Task item A:
Answer these questions using the Peter Kloeppel biography, one answer per line:
(i) In which city did Kloeppel study agriculture?
(ii) Which war did he cover as the network's first correspondent in New York?
(iii) What school did he found in 2001?
Task item B:
Write the next part of the Peter Kloeppel biography, picking up after its final sentence.

Peter Gert Johannes Kloeppel (born 14 October 1958) is a German journalist and former chief editor of RTL Television. Until 2024, he was chief anchor of RTL's flagship daily television news program RTL aktuell.

== Early life and education ==
Kloeppel was born in Frankfurt. After completing his Abitur in Bad Homburg in 1977, he studied agriculture in Göttingen. He attended the Henri-Nannen-School in Hamburg from 1983 to 1985, making his first experiences with RTL.

== Career ==
From 1985 onwards, Kloeppel worked at RTL's Bonn studio, before becoming the network's first correspondent in New York, covering the Gulf War in 1990 and 1991. In April 1992, Kloeppel became head anchor of the RTL evening news, and from 1994 on covered all federal and state elections in Germany.

Kloeppel gained fame and respect for his enduring coverage of the September 11 terrorist attacks in 2001; he remained on air all night and the following morning, not sleeping for more than 24 hours, and was later awarded the prestigious Grimme Preis. He also received an Emmy nomination for this very show.

Kloeppel also founded the RTL Journalistenschule für TV und Multimedia in 2001. He is the school's director and CEO.

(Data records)

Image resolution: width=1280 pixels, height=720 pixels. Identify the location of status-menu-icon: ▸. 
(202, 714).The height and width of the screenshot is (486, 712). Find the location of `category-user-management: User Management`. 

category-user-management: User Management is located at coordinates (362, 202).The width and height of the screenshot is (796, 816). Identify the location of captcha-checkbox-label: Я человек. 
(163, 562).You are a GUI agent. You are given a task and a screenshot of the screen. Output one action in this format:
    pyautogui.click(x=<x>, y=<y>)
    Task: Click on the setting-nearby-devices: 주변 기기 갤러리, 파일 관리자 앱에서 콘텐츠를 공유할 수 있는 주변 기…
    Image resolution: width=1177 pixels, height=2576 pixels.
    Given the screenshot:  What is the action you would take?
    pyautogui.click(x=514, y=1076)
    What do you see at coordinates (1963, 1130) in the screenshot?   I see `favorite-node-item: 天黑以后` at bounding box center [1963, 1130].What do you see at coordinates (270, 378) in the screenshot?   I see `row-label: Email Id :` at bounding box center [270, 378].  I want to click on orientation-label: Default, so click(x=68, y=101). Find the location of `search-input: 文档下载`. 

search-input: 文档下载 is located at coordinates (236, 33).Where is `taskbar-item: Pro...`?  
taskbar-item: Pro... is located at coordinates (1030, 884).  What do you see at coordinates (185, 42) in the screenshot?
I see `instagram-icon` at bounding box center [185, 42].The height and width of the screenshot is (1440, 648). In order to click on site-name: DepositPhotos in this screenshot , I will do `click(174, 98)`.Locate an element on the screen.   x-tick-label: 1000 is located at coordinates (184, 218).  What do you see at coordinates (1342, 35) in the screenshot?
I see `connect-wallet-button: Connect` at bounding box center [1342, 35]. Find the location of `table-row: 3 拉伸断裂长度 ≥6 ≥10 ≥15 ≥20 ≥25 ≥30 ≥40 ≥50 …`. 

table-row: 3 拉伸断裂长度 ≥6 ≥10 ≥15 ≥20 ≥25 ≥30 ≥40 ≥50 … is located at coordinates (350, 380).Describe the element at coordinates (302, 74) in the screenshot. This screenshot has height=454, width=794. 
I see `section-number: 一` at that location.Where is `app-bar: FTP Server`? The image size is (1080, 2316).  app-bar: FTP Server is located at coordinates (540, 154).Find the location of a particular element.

Expected answer A:
(i) Göttingen
(ii) The Gulf War
(iii) The RTL Journalistenschule für TV und Multimedia

Expected answer B:
Alongside Peter Limbourg, Kloeppel moderated the first of two TV election debates between Chancellor Gerhard Schröder and his challenger Edmund Stoiber ahead of the 2002 elections, which was aired live on two of Germany's private television channels during prime-time.

On 1 November 2004, Kloeppel became RTL chief editor. On 30 July 2014 he stepped down from this position to have more time with his family. He remained chief anchor of RTL Aktuell for ten more years, finally announcing his retirement from that role for August 2024.

Alongside Maybrit Illner, Anne Will and Stefan Raab, Kloeppel also moderated the only TV election debate between incumbent chancellor Angela Merkel and her competitor Peer Steinbrück ahead of the 2013 elections, which was aired live on four of Germany's most-watched television channels during prime-time. Together with Pinar Atalay, he later moderated one of three TV debates between the three candidates to succeed Merkel – Annalena Baerbock, Armin Laschet and Olaf Scholz – ahead of the 2021 elections.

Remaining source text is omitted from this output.